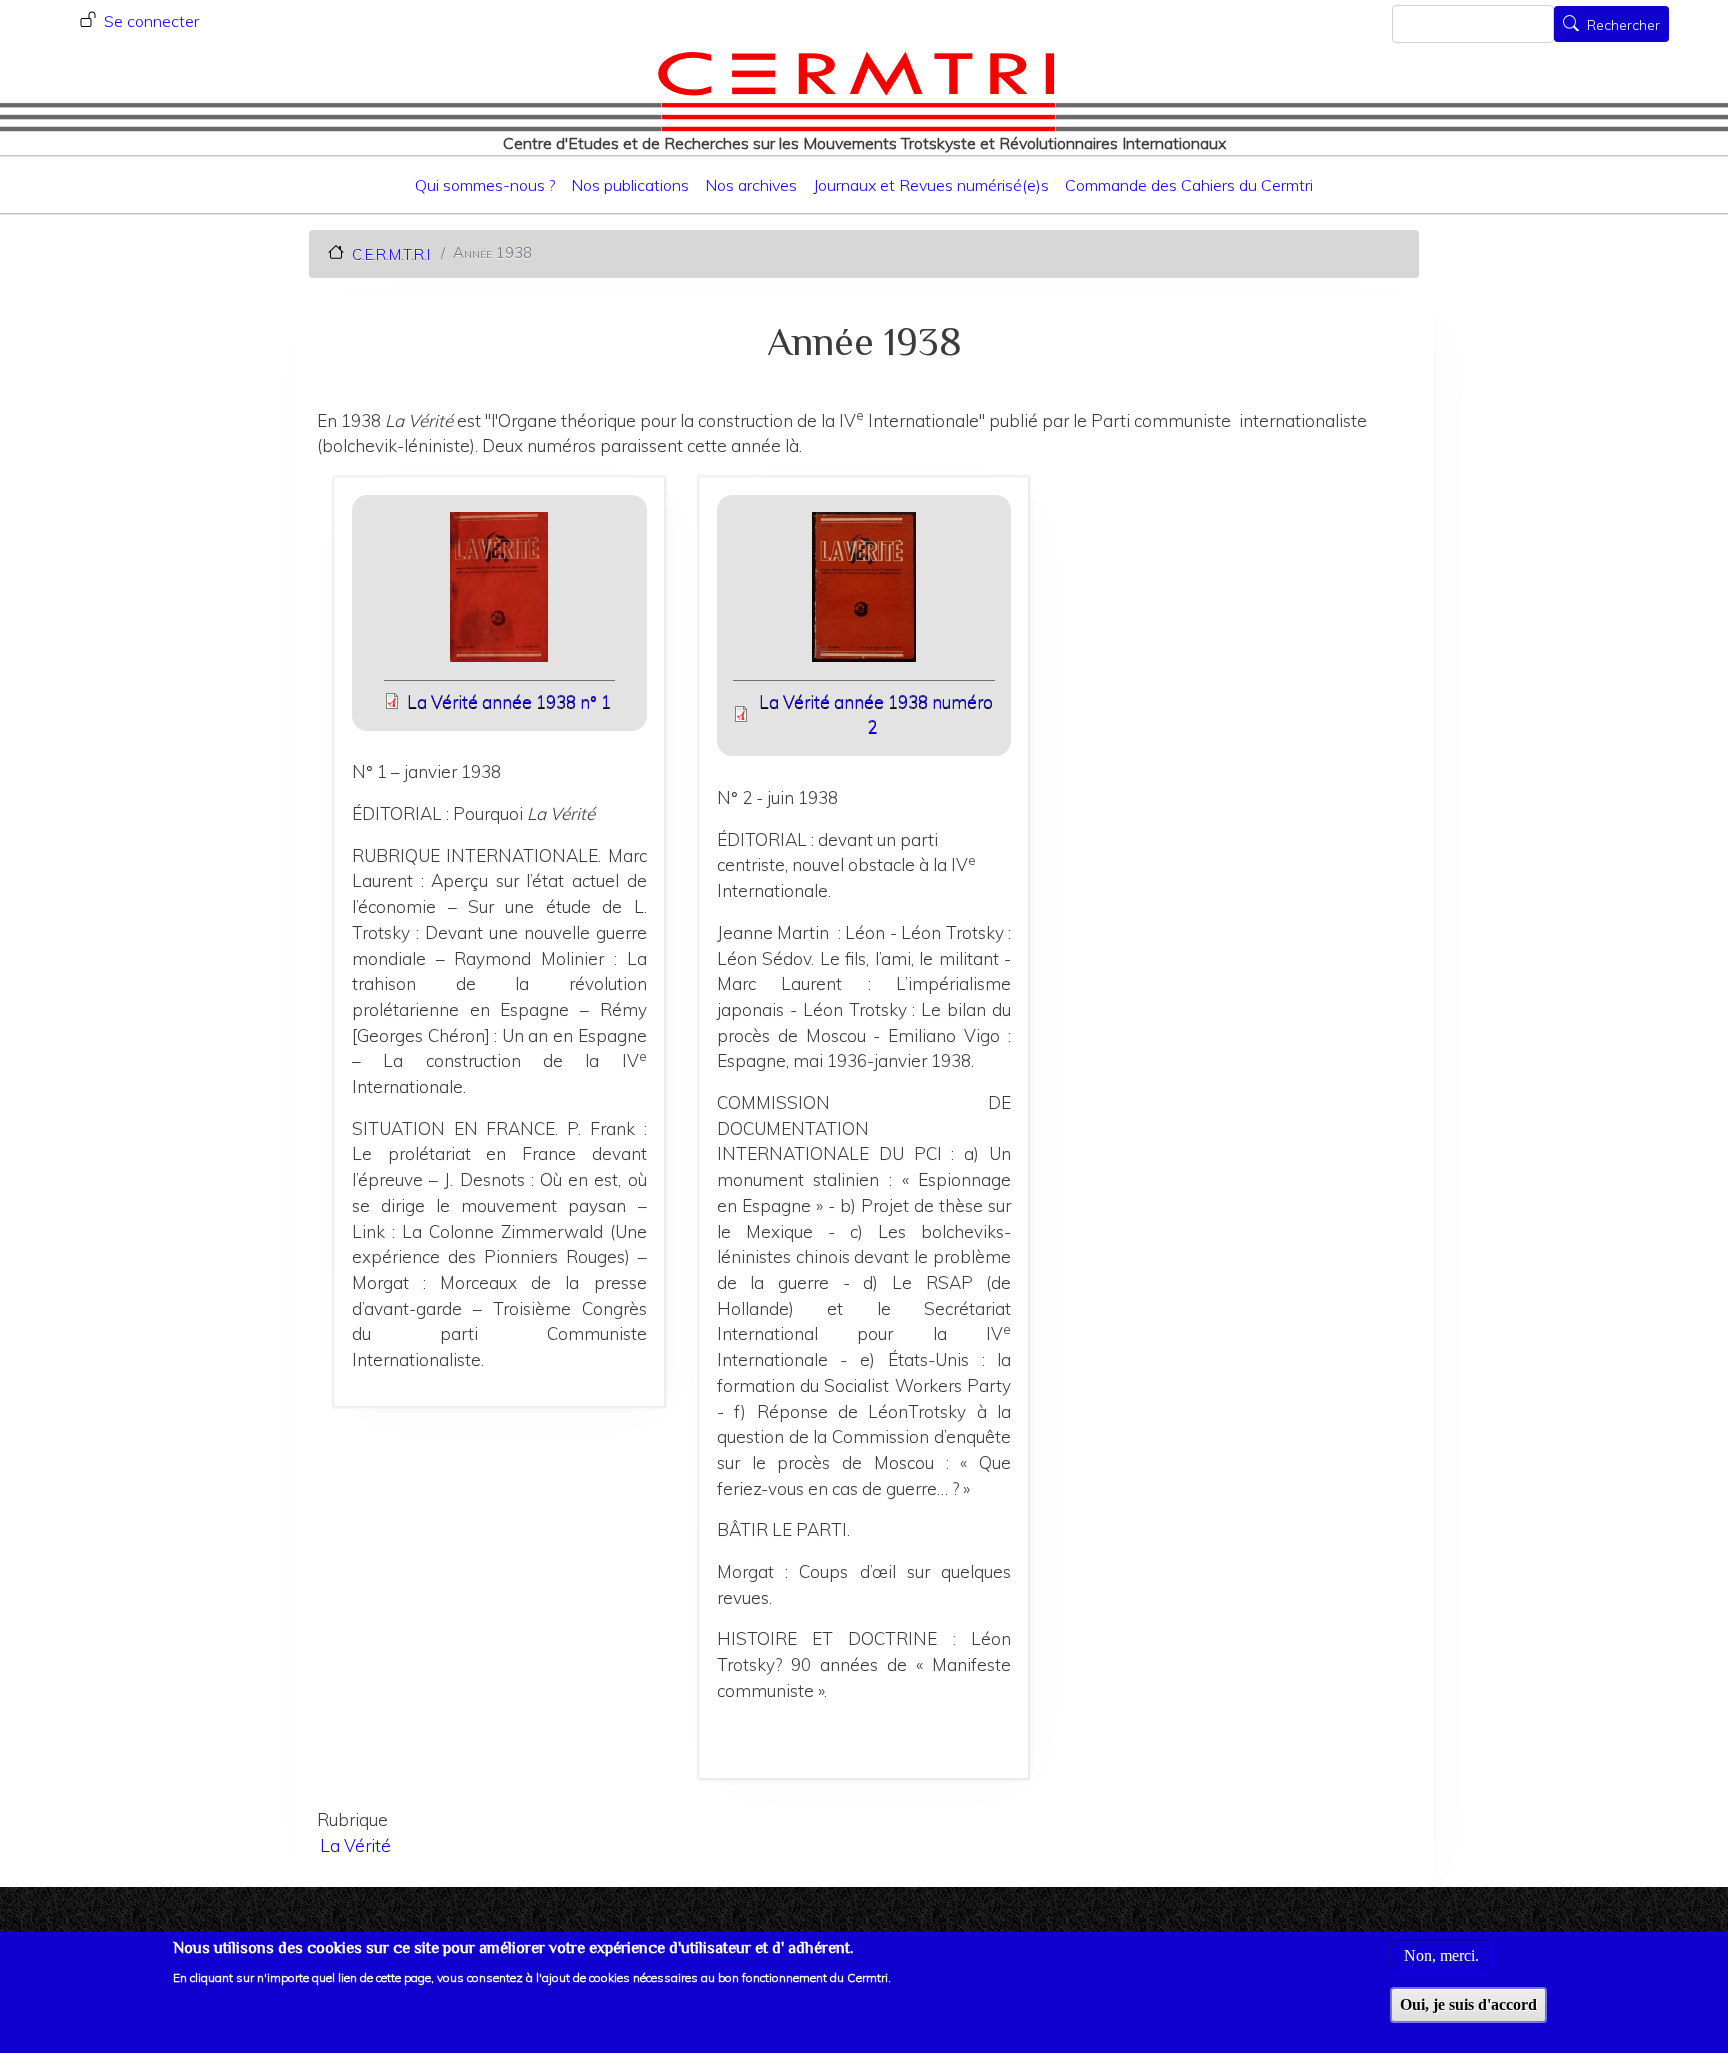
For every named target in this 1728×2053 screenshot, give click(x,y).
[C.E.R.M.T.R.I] (856, 91)
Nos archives (751, 185)
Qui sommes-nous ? (485, 185)
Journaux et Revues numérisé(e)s (931, 185)
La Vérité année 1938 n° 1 (509, 701)
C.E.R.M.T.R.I (391, 253)
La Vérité (355, 1845)
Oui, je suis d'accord (1468, 2004)
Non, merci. (1441, 1954)
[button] (499, 593)
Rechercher (1623, 26)
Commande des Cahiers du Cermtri (1189, 185)
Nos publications (630, 185)
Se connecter (151, 21)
**********
- [Aim of the task]: Copying should begin at the line containing "Journaux et Revues numérisé(e)s (931, 185)" and end at the last line of the material, with every line in between reproduced exactly.

- [Response]:
Journaux et Revues numérisé(e)s (931, 185)
La Vérité année 1938 n° 1 (509, 701)
C.E.R.M.T.R.I (391, 253)
La Vérité (355, 1845)
Oui, je suis d'accord (1468, 2004)
Non, merci. (1441, 1954)
[button] (499, 593)
Rechercher (1623, 26)
Commande des Cahiers du Cermtri (1189, 185)
Nos publications (630, 185)
Se connecter (151, 21)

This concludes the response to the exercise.